Skip to content
Home » News » At the Heart of a Software Publisher’s Daily Life: Fixing a Performance Bug in Droid with the Help of the Digital Preservation Community

At the Heart of a Software Publisher’s Daily Life: Fixing a Performance Bug in Droid with the Help of the Digital Preservation Community

    Droid is an open-source library for format identification (https://www.nationalarchives.gov.uk/information-management/manage-information/policy-process/digital-continuity/file-profiling-tool-droid/), nearly indispensable in the toolkit of any digital preservation software. For this reason, we have integrated it into the Arcsys software.

    When a client contacted us about degraded performance during the archiving process, we did not suspect that it would lead to an epic journey… which would spark lengthy debates among Droid contributors about the mechanisms of format identification and benefit the entire community!

    Searching for the Weak Link

    The client opened a ticket explaining that the file archiving times were far too long compared to expectations.
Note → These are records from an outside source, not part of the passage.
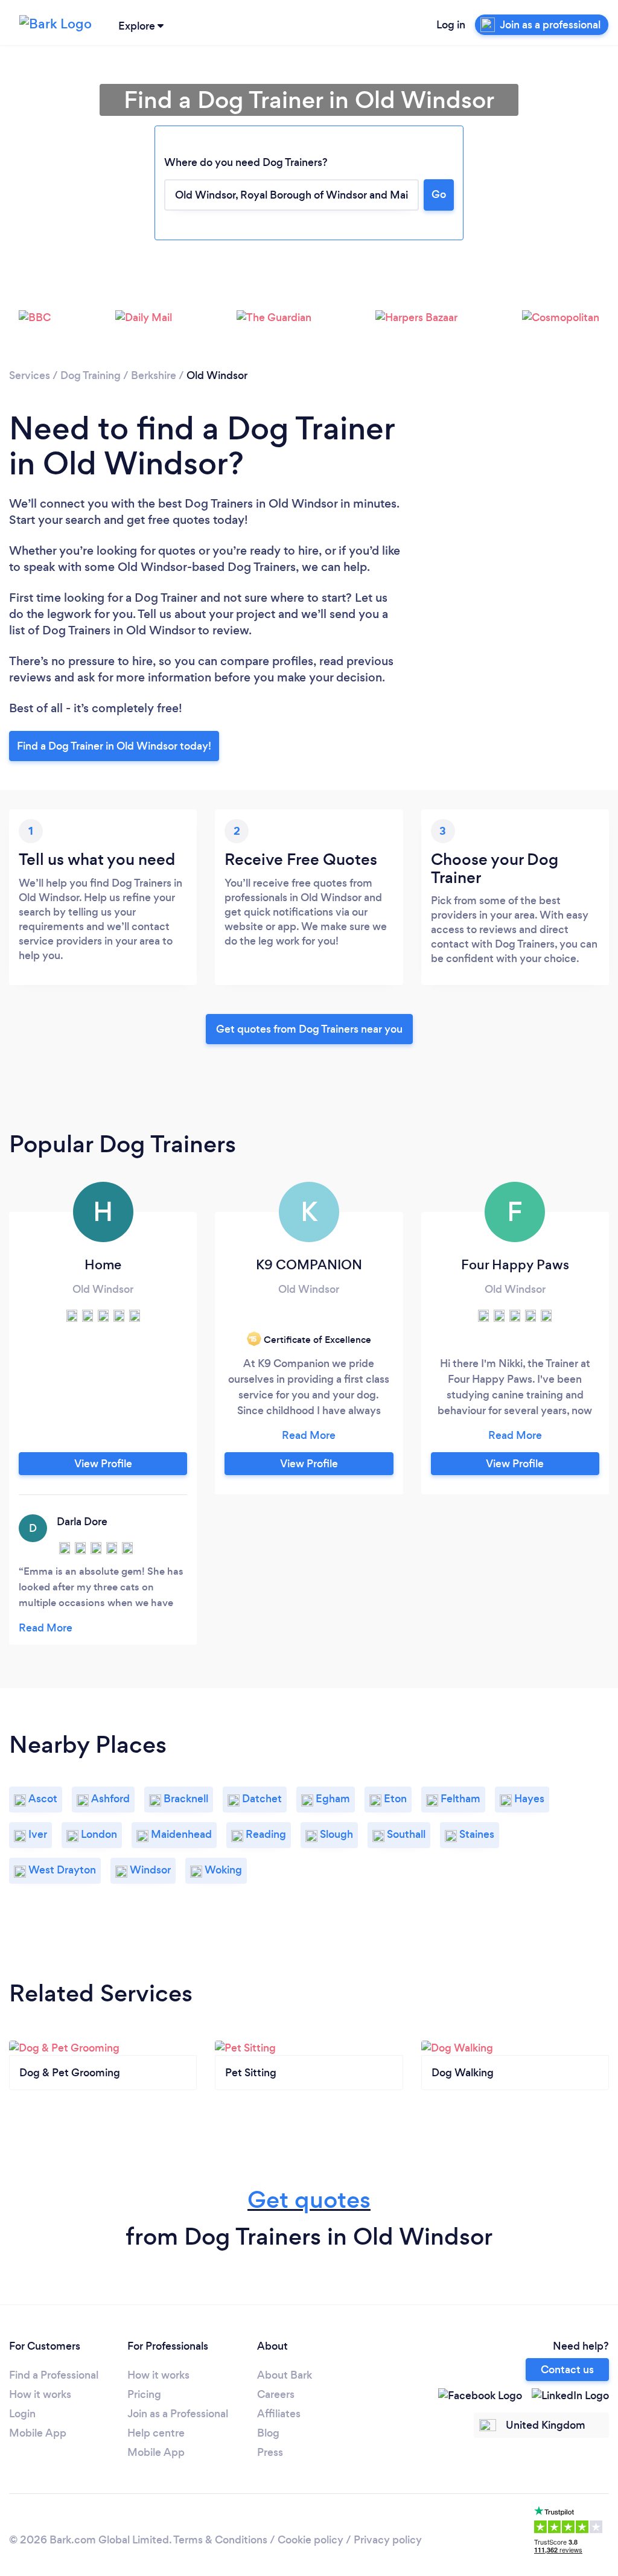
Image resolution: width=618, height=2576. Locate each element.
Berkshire (153, 375)
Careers (276, 2394)
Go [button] (439, 194)
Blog (268, 2433)
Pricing (144, 2394)
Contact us (567, 2369)
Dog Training (90, 375)
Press (270, 2452)
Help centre (156, 2433)
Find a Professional (53, 2375)
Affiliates (279, 2413)
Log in (450, 25)
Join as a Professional (177, 2413)
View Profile (103, 1463)
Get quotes (309, 2199)
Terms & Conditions (220, 2540)
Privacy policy (388, 2540)
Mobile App (37, 2433)
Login (22, 2413)
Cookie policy (310, 2540)
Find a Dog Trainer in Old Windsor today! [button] (114, 746)
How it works (40, 2394)
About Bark (284, 2375)
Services (29, 375)
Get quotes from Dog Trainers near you (309, 1029)
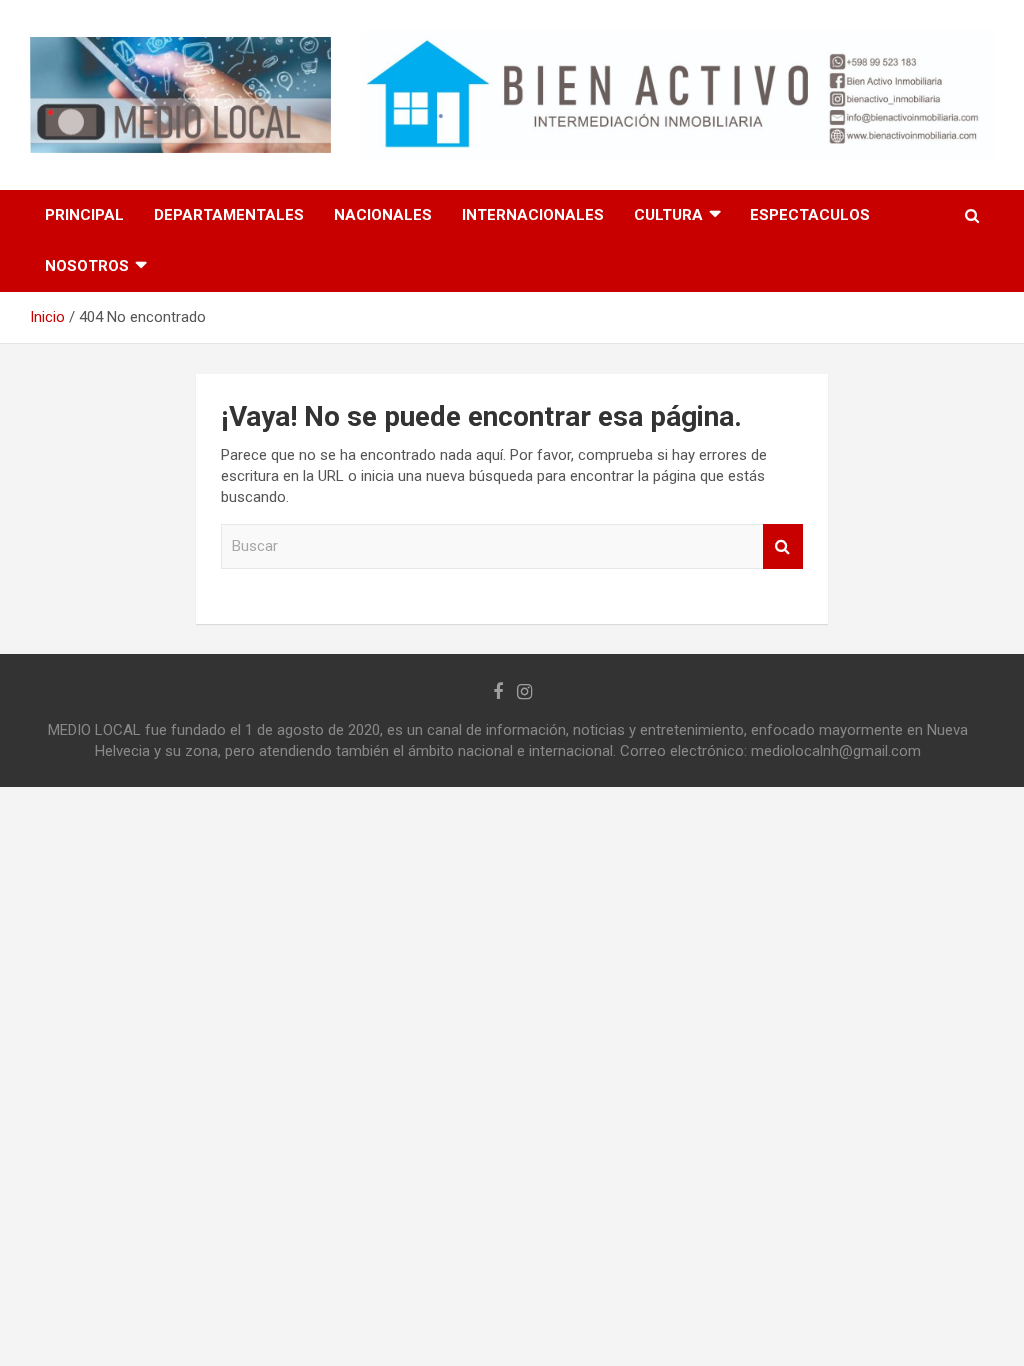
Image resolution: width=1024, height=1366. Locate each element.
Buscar (783, 546)
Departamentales (229, 215)
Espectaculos (810, 215)
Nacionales (383, 215)
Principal (84, 215)
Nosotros (87, 266)
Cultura (668, 215)
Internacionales (533, 215)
These were very large files, reaching several terabytes. However, the files were getting stuck for dozens of hours during a specific phase of the process that always seemed to be the same: the format identification phase.

    Naturally, the first question was: what types of files were involved? The answer was that they were exclusively compressed files in ZIP format.

    Armed with this information, we tackled the essential step that every software developer knows: reproducing the problem.

    Anomalous Bandwidth

    We began testing the archiving of multi-gigabyte ZIP files. We quickly identified the source of the slow processing: it was indeed the format identification step performed by the Droid library. Using a Java profiling tool to measure read bandwidth, we discovered that the slowness was caused by the entire file being read twice!

    To our surprise, we found that when running the same file through Droid’s graphical tool, DroidUI, only a minimal part of the file was read, and the result was produced much faster.

    Opening an Issue on GitHub

    Armed with these concrete findings, we opened an investigation request on Droid’s GitHub (https://github.com/digital-preservation/droid/issues/906) while continuing our research. We realized that the problem revolved around the combinations of “binary signature files and container signature files.”

    To summarize, Droid uses a binary signature file to identify a file type, which describes the specific bit sequences characteristic of each format. The complexity arises from “container” files, such as ZIPs, which also have their own signature files. These signature files evolve over time with new versions (as contributors add new formats, for example).

    In our case, we discovered that depending on the combination of binary signature file versions and container signature file versions, the slowness issue disappeared. This explains why the DroidUI graphical client didn’t exhibit the anomaly: it used a different combination! Working with the community, we were able to pinpoint the problematic entries, and the anomaly was fixed by “cleaning up” the signature files. Meanwhile, we implemented the fix for our client, who was relieved to see the performance issue immediately resolved.

    A Source of Debate and Reflection

    What is particularly interesting is that this sparked debates and reflections. Andy Jackson, a technical architect at the Digital Preservation Coalition, discussed this episode on his blog (https://anjackson.net/2023/03/21/speeding-up-format-identification/#signatures-going-wild; https://anjackson.net/2023/03/22/my-format-identification-misunderstandings/). Andy reflected on a suggestion by Martin Hoppenheit (https://martin.hoppenheit.info/blog/2017/minimizing-the-droid-signature-file/), proposing to “customize” signature files according to the client’s context to optimize performance. For example, if a client’s archive only contains TIFF and PNG files, why include other formats in the signature files, penalizing performance?

    After reflection, Andy Jackson concluded that this might not be a good idea. Such an approach risks making binary and container signature files incompatible (especially with future updates). He emphasized that it is Droid’s responsibility to avoid combinations that cause a “full scan” of files.

    Key Takeaways

    Here are a few lessons I personally drew from this correction process:

    • If there is slowness during the format identification phase, check the read bandwidth and ensure that files are not being read entirely multiple times during this step—this is rarely normal!
    • More generally, format identification is not “magic” and can be costly, especially if the files are large. It’s important to be aware of this and consider its actual utility in the client project context.
    • I was impressed by the responsiveness of the digital preservation open-source community, which quickly resolved the Droid anomaly.
    • I discovered the passion driving this community, thanks to Andrew Jackson’s blog. This aligns with my article on iPres (https://arcsys-software.com/2024/10/15/feedback-from-fripres22/).

    This story had two goals. First, to describe the daily life of a software publisher’s development teams in fixing a performance issue reported by a client, and second, to highlight the power and dedication of open-source communities, particularly in digital preservation.

    P.S.: I would like to thank my colleague Raphaël Lample, who led most of the technical investigation described in this article and guided the community toward the root of the problem.

    Mikaël MECHOULAM